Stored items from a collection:

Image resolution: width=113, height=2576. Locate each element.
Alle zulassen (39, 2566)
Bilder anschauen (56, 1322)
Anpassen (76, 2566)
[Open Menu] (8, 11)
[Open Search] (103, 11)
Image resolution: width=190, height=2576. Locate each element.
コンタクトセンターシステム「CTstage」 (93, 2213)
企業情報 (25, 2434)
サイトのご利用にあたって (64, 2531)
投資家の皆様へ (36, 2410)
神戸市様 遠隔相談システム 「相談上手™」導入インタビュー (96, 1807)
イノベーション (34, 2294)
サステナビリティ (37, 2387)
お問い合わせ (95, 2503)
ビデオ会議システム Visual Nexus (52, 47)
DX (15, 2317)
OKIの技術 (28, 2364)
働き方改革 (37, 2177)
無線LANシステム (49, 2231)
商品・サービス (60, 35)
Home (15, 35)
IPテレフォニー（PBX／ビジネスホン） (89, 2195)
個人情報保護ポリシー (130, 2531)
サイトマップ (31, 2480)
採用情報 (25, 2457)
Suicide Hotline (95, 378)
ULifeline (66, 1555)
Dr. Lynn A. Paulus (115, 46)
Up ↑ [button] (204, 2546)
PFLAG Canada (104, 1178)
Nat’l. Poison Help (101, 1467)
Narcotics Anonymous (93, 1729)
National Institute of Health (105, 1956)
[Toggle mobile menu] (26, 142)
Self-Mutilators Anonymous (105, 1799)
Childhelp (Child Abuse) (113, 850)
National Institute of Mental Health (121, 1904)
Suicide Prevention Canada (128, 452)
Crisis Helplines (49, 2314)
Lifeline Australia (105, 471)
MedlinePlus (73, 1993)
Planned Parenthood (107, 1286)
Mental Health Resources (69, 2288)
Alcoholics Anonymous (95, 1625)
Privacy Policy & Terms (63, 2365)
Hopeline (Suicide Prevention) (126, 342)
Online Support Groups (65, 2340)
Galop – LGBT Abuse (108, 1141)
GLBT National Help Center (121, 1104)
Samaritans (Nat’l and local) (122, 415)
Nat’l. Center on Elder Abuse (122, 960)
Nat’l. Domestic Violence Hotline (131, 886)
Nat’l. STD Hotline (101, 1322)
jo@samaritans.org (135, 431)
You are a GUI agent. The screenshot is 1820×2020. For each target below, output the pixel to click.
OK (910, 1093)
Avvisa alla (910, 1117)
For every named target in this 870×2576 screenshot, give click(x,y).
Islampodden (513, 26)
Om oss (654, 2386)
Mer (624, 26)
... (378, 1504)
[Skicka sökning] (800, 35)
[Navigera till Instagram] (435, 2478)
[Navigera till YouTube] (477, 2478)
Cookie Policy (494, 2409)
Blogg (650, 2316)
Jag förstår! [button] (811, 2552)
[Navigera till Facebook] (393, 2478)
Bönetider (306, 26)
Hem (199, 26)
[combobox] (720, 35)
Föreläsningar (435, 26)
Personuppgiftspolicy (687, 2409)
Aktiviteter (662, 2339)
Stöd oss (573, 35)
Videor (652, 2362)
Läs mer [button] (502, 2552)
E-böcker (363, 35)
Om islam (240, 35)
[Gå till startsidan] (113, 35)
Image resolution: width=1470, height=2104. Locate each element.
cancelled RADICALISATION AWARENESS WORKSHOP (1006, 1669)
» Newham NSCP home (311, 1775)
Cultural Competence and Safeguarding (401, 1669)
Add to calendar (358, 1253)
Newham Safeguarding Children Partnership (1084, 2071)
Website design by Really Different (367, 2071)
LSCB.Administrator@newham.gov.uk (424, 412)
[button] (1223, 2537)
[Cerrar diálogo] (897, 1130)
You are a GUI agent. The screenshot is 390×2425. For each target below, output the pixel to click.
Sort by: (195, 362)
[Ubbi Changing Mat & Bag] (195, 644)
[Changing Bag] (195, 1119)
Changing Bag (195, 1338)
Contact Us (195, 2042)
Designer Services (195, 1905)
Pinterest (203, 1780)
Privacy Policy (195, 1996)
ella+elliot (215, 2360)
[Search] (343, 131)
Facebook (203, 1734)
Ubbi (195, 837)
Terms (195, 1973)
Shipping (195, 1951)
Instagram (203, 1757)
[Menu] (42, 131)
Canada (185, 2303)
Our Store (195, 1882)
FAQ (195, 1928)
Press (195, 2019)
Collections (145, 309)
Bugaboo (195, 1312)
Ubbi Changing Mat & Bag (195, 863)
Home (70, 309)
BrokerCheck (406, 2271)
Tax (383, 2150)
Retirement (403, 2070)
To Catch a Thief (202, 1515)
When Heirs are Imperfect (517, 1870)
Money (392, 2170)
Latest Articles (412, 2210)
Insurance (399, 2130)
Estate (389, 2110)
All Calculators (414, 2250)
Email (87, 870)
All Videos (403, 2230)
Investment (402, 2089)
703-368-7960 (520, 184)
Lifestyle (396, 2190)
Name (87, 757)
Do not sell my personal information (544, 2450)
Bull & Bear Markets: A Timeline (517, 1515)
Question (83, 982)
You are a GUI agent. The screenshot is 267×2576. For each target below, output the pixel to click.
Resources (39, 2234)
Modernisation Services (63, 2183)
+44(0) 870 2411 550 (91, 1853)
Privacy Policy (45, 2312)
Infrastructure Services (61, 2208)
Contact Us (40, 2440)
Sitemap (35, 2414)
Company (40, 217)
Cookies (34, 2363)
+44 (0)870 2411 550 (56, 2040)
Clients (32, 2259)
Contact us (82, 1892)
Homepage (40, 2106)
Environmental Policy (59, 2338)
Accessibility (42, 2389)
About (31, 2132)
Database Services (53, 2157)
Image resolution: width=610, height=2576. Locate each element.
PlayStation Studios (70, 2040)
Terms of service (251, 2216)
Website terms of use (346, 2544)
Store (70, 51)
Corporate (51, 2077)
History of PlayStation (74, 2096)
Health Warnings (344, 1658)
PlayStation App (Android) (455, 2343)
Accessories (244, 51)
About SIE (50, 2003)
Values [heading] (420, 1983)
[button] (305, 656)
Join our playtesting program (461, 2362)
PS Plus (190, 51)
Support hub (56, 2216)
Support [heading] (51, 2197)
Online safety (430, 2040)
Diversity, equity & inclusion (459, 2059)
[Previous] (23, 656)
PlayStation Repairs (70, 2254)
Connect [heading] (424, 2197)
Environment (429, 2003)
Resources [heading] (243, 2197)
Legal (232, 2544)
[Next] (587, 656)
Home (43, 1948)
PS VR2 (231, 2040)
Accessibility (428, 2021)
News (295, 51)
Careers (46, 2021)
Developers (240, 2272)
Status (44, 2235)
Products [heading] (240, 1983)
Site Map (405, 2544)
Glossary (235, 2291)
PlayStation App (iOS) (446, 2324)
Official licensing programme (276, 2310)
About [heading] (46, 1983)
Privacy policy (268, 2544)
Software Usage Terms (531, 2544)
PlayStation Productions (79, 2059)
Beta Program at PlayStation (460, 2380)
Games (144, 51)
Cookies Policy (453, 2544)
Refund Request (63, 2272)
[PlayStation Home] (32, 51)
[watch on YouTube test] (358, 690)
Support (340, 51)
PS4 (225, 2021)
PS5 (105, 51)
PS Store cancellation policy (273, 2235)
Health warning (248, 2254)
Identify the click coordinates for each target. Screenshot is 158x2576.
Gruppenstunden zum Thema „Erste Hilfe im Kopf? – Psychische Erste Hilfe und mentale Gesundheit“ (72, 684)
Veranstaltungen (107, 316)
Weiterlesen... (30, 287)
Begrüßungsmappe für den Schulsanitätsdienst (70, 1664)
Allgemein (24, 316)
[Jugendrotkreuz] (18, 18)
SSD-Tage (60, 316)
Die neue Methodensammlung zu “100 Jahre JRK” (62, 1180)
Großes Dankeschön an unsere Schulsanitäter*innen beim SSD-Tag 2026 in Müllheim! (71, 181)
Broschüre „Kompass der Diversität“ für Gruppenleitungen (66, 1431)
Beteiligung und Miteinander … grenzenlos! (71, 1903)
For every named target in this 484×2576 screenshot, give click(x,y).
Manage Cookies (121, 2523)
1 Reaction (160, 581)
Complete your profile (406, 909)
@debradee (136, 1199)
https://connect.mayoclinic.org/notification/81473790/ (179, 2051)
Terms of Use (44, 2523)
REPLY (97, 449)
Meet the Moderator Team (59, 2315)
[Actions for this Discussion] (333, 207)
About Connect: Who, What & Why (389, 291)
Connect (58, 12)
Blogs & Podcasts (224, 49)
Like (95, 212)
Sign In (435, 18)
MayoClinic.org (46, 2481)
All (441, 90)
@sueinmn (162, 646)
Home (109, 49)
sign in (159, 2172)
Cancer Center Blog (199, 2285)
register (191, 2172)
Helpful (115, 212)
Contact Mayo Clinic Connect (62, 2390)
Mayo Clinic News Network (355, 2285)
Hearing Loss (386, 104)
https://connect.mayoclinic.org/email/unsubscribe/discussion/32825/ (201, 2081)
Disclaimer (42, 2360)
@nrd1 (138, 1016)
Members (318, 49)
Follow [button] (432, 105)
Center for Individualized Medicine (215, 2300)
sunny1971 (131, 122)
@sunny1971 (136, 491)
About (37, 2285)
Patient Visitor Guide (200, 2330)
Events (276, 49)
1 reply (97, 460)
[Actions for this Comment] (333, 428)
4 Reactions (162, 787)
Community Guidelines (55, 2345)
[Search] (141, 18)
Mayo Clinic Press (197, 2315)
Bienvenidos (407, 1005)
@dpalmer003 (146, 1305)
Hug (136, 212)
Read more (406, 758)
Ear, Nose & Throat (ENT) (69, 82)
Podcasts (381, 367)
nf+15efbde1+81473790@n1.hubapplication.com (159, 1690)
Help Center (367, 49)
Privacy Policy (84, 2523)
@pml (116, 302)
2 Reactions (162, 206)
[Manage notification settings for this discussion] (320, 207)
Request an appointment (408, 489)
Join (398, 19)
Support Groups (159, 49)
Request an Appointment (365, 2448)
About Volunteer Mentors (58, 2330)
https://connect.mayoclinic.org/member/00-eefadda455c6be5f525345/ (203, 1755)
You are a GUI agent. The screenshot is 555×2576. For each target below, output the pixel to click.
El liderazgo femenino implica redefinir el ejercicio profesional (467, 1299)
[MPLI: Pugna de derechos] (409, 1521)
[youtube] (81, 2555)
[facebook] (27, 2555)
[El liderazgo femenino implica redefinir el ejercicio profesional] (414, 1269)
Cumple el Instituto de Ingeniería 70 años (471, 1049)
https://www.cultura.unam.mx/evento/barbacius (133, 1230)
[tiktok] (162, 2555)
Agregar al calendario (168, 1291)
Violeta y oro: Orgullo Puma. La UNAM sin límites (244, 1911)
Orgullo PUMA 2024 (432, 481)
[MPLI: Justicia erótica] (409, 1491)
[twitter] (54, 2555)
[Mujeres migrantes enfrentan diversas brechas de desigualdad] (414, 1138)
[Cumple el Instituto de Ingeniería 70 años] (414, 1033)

**Task details**.
Exactly as written, please reproduce the lines from the first line of the data to the line containing "投資家の皆様へ (36, 2410)", inclusive, and nothing else.

**Solution to the problem**.
Image resolution: width=113, height=2576. Locate each element.
Alle zulassen (39, 2566)
Bilder anschauen (56, 1322)
Anpassen (76, 2566)
[Open Menu] (8, 11)
[Open Search] (103, 11)
Image resolution: width=190, height=2576. Locate each element.
コンタクトセンターシステム「CTstage」 (93, 2213)
企業情報 (25, 2434)
サイトのご利用にあたって (64, 2531)
投資家の皆様へ (36, 2410)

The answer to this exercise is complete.